## start Quoted passage

You’re gonna find this shocking, but Sweet P’s having trouble. She decided against the tacky shiny ivory her client wanted and went with tacky shiny champagne color instead, and since her dress is looking severely craptacular, she decides to go against her client’s requests for both a plunging neckline and a low back. She’s not going home because of some teenager, no way! She’s perfectly capable of getting sent home on her own merits.
At the start of the next day, a lot of the designers are feeling skerd. Christian did exactly what his little tyrant demanded, but it’s horrible, so he decides to make it more “him” by adding black lace and beadwork to the…whole thing. Yikes. He should have really made it more him and chopped the girl’s hair into the dykiest haircut ever so no one would notice the dress. Seriously, can you describe one single shirt Christian’s worn? Ever?

## end Quoted passage

● **What to do**
1. List every request from Sweet P's client that the designer recap says she decided against.
2. Write the next few sentences of the designer recap, picking up after its last line.
The items that follow come from a separate source unrelated to the designer recap.

## start Dataset rows

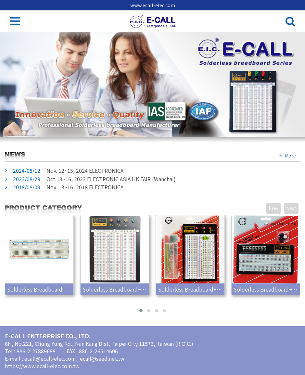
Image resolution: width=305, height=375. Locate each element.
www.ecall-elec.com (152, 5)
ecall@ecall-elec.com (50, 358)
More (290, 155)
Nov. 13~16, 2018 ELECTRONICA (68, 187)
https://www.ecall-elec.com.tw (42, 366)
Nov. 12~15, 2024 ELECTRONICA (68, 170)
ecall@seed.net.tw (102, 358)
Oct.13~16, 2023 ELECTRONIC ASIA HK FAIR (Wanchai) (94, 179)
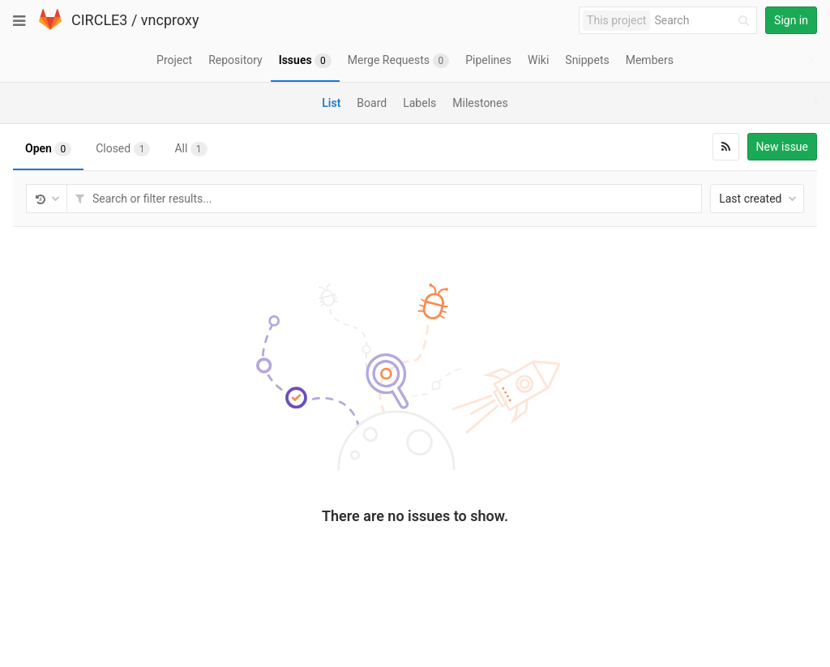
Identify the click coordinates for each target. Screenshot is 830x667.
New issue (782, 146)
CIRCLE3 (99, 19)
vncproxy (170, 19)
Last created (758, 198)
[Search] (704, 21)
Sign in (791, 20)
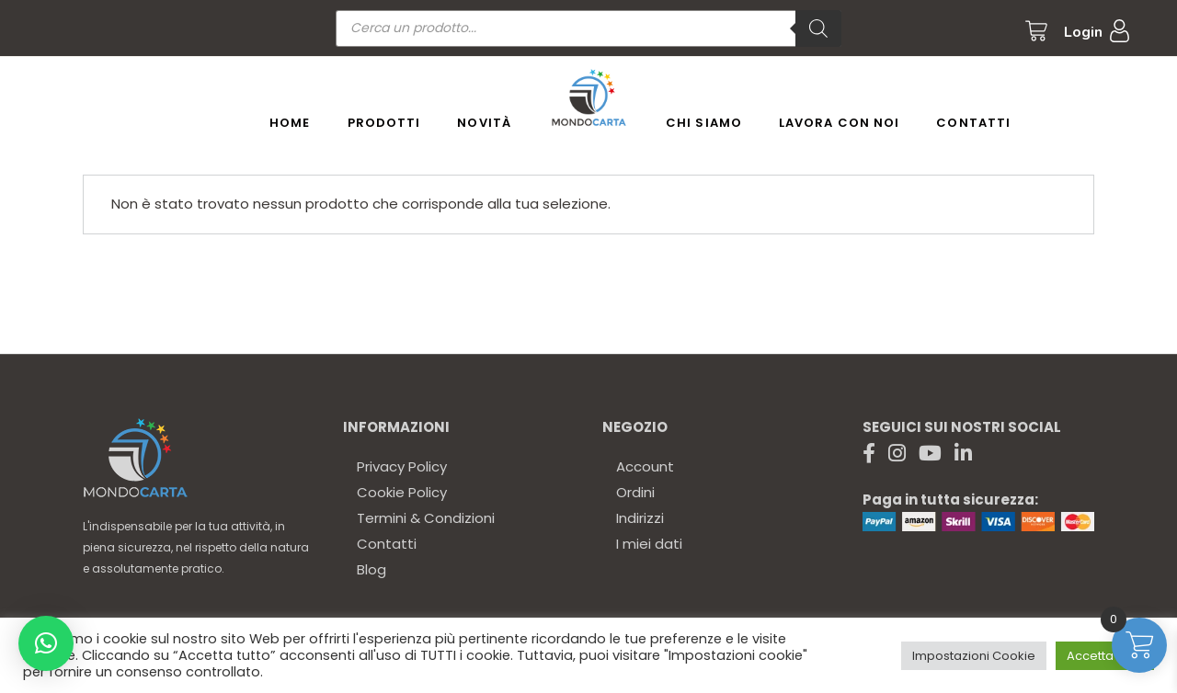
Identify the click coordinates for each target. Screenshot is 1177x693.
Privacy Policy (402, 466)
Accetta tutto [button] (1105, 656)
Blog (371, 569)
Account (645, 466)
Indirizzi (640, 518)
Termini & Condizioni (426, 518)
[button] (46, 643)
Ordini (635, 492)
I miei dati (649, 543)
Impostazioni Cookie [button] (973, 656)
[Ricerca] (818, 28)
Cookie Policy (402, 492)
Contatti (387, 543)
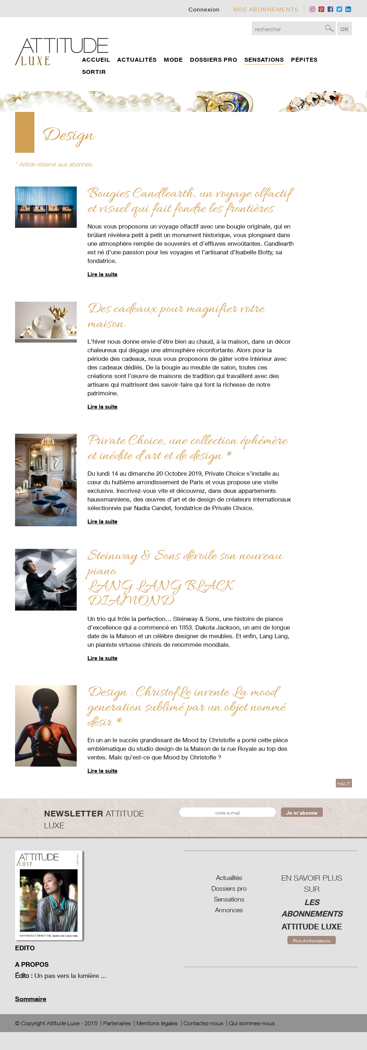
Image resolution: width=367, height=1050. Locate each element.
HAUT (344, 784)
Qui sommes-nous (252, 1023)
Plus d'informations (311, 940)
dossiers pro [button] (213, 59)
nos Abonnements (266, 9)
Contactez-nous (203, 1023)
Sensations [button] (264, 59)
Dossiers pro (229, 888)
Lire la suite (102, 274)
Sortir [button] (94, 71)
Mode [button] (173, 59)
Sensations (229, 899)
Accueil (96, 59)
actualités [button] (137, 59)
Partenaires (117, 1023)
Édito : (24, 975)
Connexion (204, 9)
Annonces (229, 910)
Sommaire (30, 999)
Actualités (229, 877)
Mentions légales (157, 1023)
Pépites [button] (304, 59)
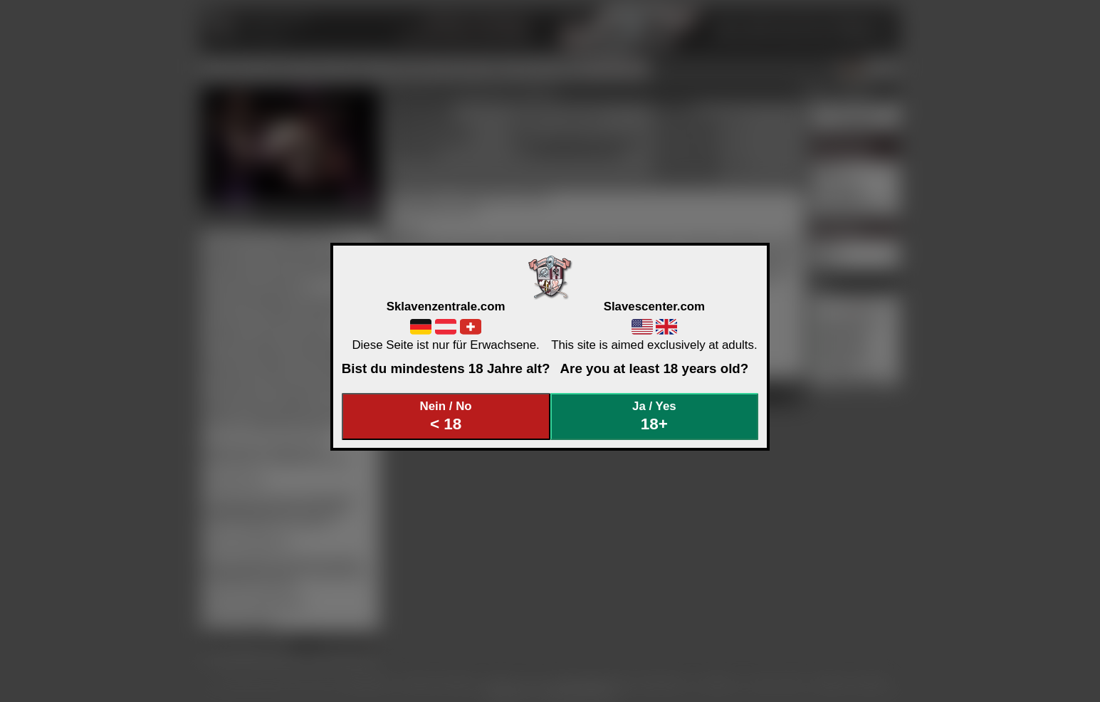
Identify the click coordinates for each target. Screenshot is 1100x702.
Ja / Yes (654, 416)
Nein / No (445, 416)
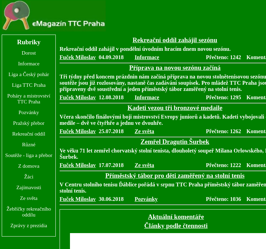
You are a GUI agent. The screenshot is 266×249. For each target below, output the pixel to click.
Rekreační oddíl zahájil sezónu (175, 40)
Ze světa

## end Dataset rows

● **The answers**
1.
- Shiny ivory color
- Plunging neckline
- Low back

2.
VictorYA’s not having much luck either. Since formless shirtdresses don’t normally show up at proms, she’s gone for form fitting and the same shade of blue in that stuff you put in the toilet to keep the water nice and fresh. She thinks it looks like something a really old Italian divorcee would wear. If she was trying to look like a thirteen year old gymnast. She’s in the dark, so thank god she’s made friends with the flame. Christian takes time from his own woes to help her out of her pickle. It’s cute that these two have formed a bond. They can be there to hold each other’s hands in the bottom three.
Tim comes in to tell them that it’s time to fit their models, but the girls are also joined by a special guest! It’s Tiki Barber’s wife! Kidding, but the real guests are just as bitchy. It’s the girls’ mothers. I’m sure you’ve all heard that you should never date a girl til you’ve met their moms, but I wonder if they have that saying in Jersey. If so, the guy who asked this girl to prom is brave and should be commended.
That growth spurts comin’ any day now. Keep a pair of Spanx and a facial waxing kit handy. You’ll need em.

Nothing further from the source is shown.